La experiencia fue también buena para Boris y Ziembrowsky, que se sumaron una vez más a Loreti en la serie Dos por una mentira, producción del Bacua (el Banco Audiovisual de Contenidos, del programa nacional de Television Digital, TDA) que su guionista, director y productor está editando contra reloj para que estrenarla en los próximos meses. De declarada inspiración lyncheana (por Twin Peaks, mayormente), son trece episodios, de los cuales se vieron tres en Mar del Plata; lo suficiente para darse una idea del nivel de demencia argumental al que aspira, con su historia de un asesino serial de ventrílocuos (¿?), el empleado del cementerio al que van a parar los cadáveres de estos crímenes (Boris), y un policía de métodos poco limpios en el que Ziembrowsky retoma al oficial de Diablo. Como para completar un año de hiperactividad, Loreti acaba de presentar también un libro sobre Near Dark, el film de vampiros de Kathryn Bigelow (también de Fan Ediciones); aguarda el estreno de La memoria del muerto (que coescribió con su director Javier Diment) y el de su segundo largo, el documental La H (sobre la banda Hermética), intenta cerrar la financiación para realizar junto a Fabián Forte la película Zabojka! (“una especie de Esperando la carroza con monstruos”) y ver si consigue llevar adelante un viejo proyecto suyo con Rodolfo Bebán haciendo de sí mismo.

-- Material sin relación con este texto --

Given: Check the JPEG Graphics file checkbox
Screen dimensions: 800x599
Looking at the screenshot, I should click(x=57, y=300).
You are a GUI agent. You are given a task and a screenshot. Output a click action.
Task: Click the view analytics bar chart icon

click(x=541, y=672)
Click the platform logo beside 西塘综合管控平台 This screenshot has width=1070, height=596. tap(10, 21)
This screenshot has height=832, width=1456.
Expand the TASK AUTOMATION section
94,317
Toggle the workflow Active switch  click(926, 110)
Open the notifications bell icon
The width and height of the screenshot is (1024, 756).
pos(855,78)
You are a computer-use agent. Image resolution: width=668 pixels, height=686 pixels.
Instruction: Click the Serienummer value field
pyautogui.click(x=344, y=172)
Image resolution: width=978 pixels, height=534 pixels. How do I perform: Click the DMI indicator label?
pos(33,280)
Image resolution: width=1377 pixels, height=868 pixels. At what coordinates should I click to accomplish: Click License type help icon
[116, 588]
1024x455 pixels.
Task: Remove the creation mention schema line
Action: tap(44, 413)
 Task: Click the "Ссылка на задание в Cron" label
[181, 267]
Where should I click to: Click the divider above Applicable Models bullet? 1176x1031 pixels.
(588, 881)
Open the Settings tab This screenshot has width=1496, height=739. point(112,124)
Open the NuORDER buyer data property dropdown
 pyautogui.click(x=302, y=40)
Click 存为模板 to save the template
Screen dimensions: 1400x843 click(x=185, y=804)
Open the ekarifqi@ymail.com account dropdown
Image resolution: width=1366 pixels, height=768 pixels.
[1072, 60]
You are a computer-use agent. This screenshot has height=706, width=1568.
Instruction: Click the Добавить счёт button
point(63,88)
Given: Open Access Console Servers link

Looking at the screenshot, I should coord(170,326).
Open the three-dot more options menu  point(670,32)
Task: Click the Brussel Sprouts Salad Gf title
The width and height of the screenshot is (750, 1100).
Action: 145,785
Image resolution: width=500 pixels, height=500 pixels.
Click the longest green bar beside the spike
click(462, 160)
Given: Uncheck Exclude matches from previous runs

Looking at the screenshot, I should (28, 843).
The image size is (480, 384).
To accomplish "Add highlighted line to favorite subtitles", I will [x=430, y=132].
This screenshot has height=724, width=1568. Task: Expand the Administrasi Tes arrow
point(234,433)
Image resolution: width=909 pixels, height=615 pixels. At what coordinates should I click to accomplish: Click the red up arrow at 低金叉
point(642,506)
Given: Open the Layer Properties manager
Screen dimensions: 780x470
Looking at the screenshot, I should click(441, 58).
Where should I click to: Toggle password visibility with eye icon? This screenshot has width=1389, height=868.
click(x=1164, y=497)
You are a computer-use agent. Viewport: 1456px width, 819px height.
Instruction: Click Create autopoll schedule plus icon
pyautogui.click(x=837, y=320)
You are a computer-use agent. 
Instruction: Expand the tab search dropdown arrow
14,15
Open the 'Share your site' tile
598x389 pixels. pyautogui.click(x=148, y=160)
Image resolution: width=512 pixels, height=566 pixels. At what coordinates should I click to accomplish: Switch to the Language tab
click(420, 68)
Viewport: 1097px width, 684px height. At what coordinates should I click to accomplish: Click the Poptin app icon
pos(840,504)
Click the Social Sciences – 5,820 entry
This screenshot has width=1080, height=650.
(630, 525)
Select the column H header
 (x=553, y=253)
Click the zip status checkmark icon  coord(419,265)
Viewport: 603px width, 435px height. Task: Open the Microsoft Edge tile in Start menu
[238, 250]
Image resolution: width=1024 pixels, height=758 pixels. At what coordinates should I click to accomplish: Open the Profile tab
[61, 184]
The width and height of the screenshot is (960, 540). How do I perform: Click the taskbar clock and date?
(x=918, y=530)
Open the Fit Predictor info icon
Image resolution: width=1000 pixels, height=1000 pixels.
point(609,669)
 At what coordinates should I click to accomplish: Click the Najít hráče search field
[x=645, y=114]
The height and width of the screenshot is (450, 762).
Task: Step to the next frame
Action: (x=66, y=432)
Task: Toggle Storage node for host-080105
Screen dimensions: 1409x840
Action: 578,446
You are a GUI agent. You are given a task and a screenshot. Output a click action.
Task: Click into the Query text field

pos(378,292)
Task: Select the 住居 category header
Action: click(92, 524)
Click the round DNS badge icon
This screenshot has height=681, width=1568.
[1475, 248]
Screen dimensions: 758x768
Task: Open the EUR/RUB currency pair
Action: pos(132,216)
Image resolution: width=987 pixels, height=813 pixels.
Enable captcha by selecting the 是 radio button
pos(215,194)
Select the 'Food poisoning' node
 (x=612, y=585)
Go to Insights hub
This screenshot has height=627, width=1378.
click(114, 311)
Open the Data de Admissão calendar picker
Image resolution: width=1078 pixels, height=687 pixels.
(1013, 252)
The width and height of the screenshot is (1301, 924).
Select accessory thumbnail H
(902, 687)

Una imagen por ahora: el actor de Juan Moreira recibiendo a escopetazos a una banda de viejas glorias del cine y la televisión vernáculas (Norma Pons entre ellas) que van a buscarlo al Tigre para que lidere su plan de asalto a un banco. Será, como le gusta decir a Loreti, otro chifle, pero suena prometedora, ruidosa y brutal como pocos proyectos recientes de la castigada y a menudo aburrida pantalla local.